The Opiate of the Bosses
In 2007, several executives of the parent company of Purdue Pharma, which markets the popular opioid OxyContin, pleaded guilty to misleading doctors, regulators, and patients about the risk of addiction associated with the drug. In the decade since, opioid distribution has expanded substantially, driving a rapid increase in addiction and death rates.
LONDON – Business ethics are again making headlines. This time, the focus is on the rapidly escalating opioid crisis that is destroying lives across the United States. While there is plenty of blame to go around, the largest share of the guilt belongs squarely on the shoulders of the major drug companies – Big Pharma.
The cynicism with which pharmaceutical firms have encouraged opioid drug use is appalling. Providing far too little analysis and oversight, they distribute opiates widely, alongside misinformation about how addictive the drugs truly are. Then they entice doctors with inducements and giveaways – including trips, toys, fishing hats, and, in one case, a music CD called “Get in the Swing with OxyContin” (one of the most popular opioids) – to prescribe them.
In 2007, several executives of the parent company of Purdue Pharma, which markets OxyContin, pleaded guilty to misleading doctors, regulators, and patients about the risk of addiction associated with the drug. The company was hit with some $600 million in fines and penalties.
Yet Big Pharma was undeterred. In the decade since, the distribution of opioid drugs has expanded substantially, driving a rapid increase in addiction and death rates. Multiple state attorneys general are now taking drug manufacturers – including Purdue Pharma, Johnson & Johnson, Endo Health Solutions, Inc., and their subsidiaries – to court for marketing and distributing their products by “nefarious and deceptive” means.
Of course, Big Pharma is treading a well-worn path. Energy companies have long been known to make false statements about climate change intentionally, just as mining companies and manufacturing firms, whether in clothing or tech, have persistently turned a blind eye to terrible, even abusive, conditions faced by their workers.
In 1994, the so-called Cigarette Papers, some 4,000 pages of internal documents leaked from the tobacco company Brown & Williamson, showed that the industry engaged for years in a public campaign to deny the addictive qualities of nicotine and the health hazards of smoking, despite industry-funded research showing otherwise. This year, new investigations, including by the World Health Organization, showed that major tobacco companies like Philip Morris have continued to use covert and illicit tactics to advance their business interests, at the expense of public health.
All of this highlights the fundamental flaw in the argument that large-scale deregulation, such as that advocated by US President Donald Trump, benefits societies. Yes, eliminating regulation can help companies to increase their profits. But at what cost?

* [Dataset entries]:
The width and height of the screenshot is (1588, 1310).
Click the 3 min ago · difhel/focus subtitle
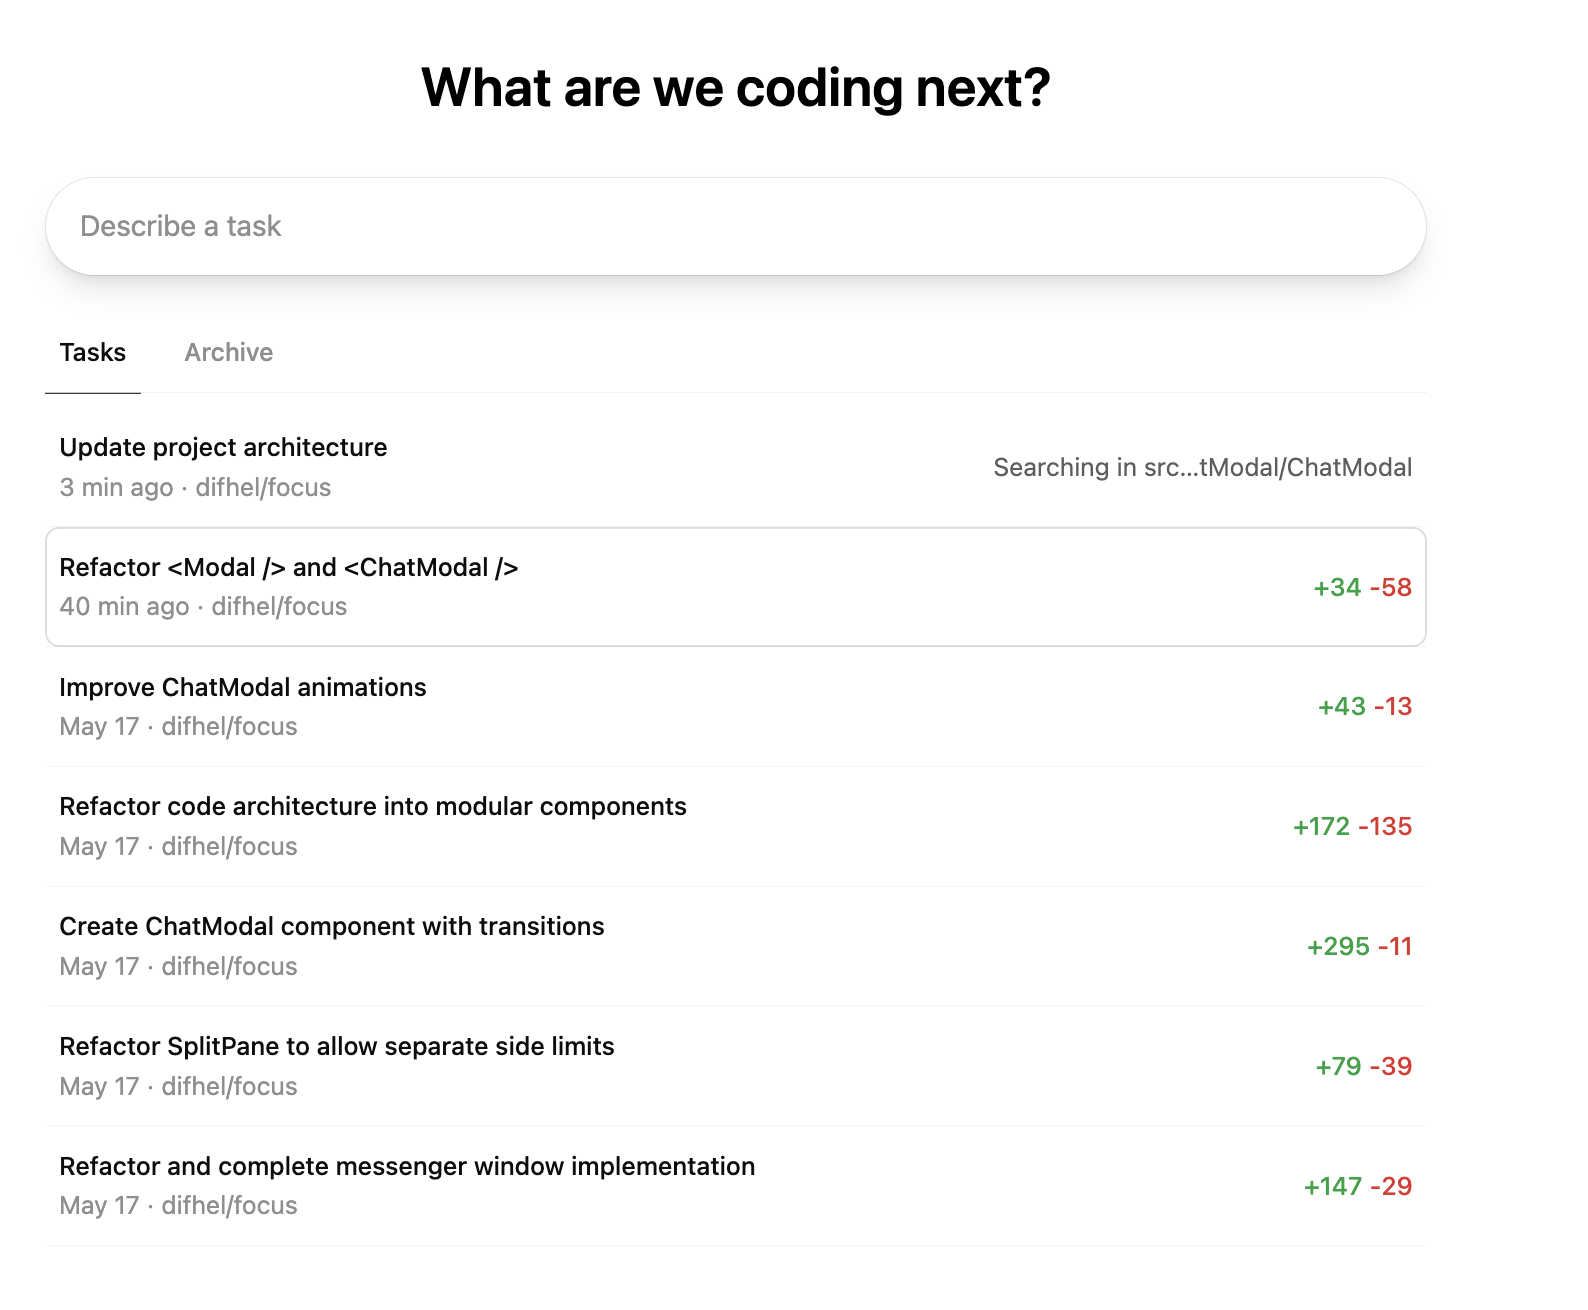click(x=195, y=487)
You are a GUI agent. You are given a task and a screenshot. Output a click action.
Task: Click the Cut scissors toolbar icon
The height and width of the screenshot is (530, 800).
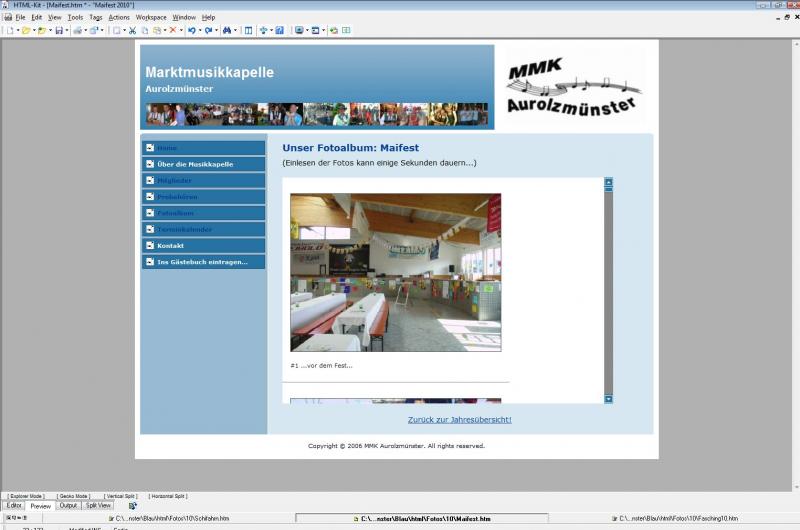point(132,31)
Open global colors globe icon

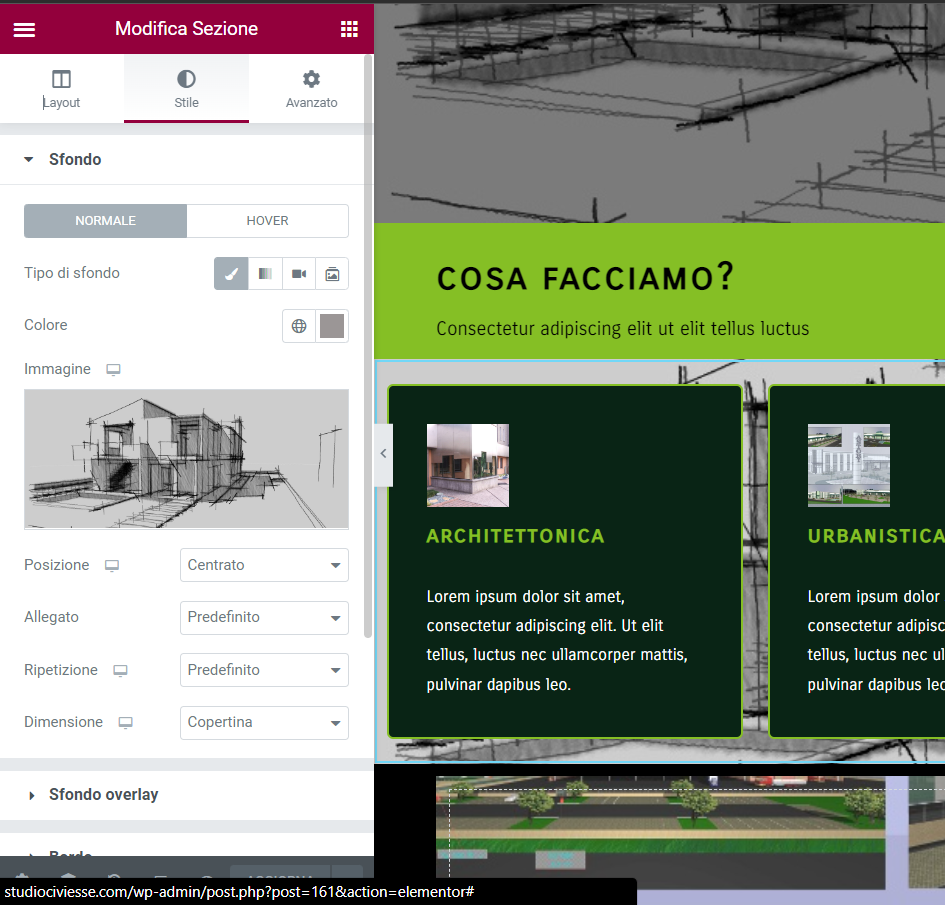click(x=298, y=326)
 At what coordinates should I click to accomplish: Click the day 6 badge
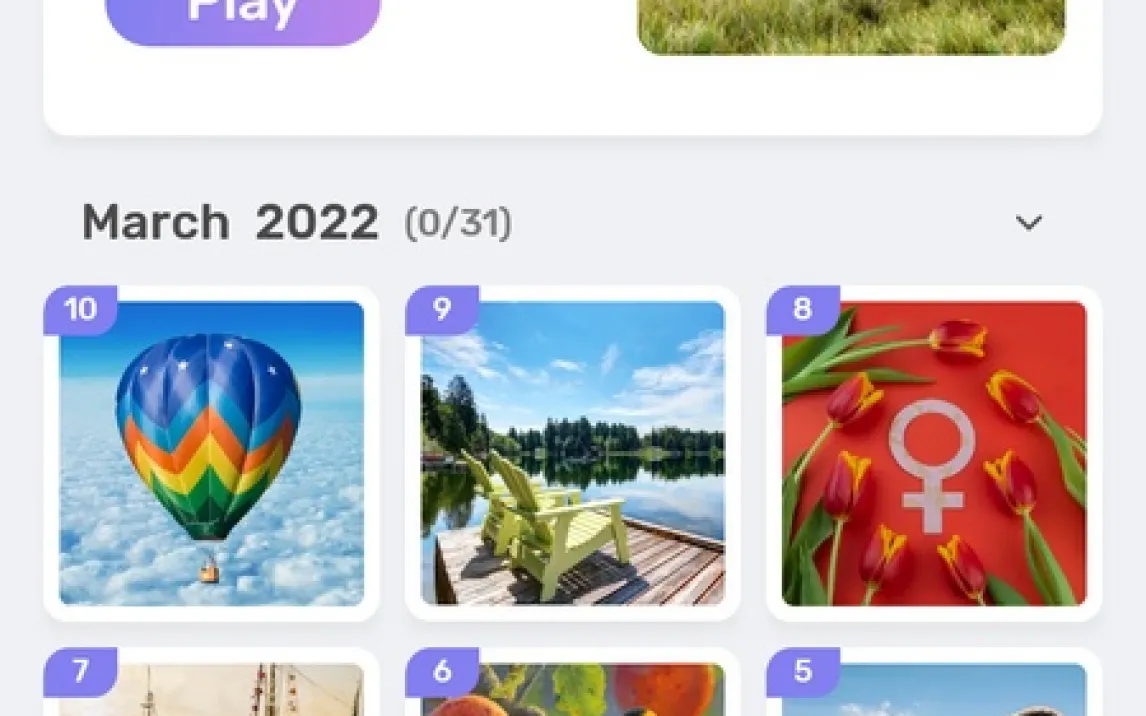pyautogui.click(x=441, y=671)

* [Required action]: Write out everything from "In 1994, the" down to "at what cost?" in the opioid crisis text, swapping "deregulation" for "loosening of rules". The items above can be left aside.

* [Result below]:
In 1994, the so-called Cigarette Papers, some 4,000 pages of internal documents leaked from the tobacco company Brown & Williamson, showed that the industry engaged for years in a public campaign to deny the addictive qualities of nicotine and the health hazards of smoking, despite industry-funded research showing otherwise. This year, new investigations, including by the World Health Organization, showed that major tobacco companies like Philip Morris have continued to use covert and illicit tactics to advance their business interests, at the expense of public health.
All of this highlights the fundamental flaw in the argument that large-scale loosening of rules, such as that advocated by US President Donald Trump, benefits societies. Yes, eliminating regulation can help companies to increase their profits. But at what cost?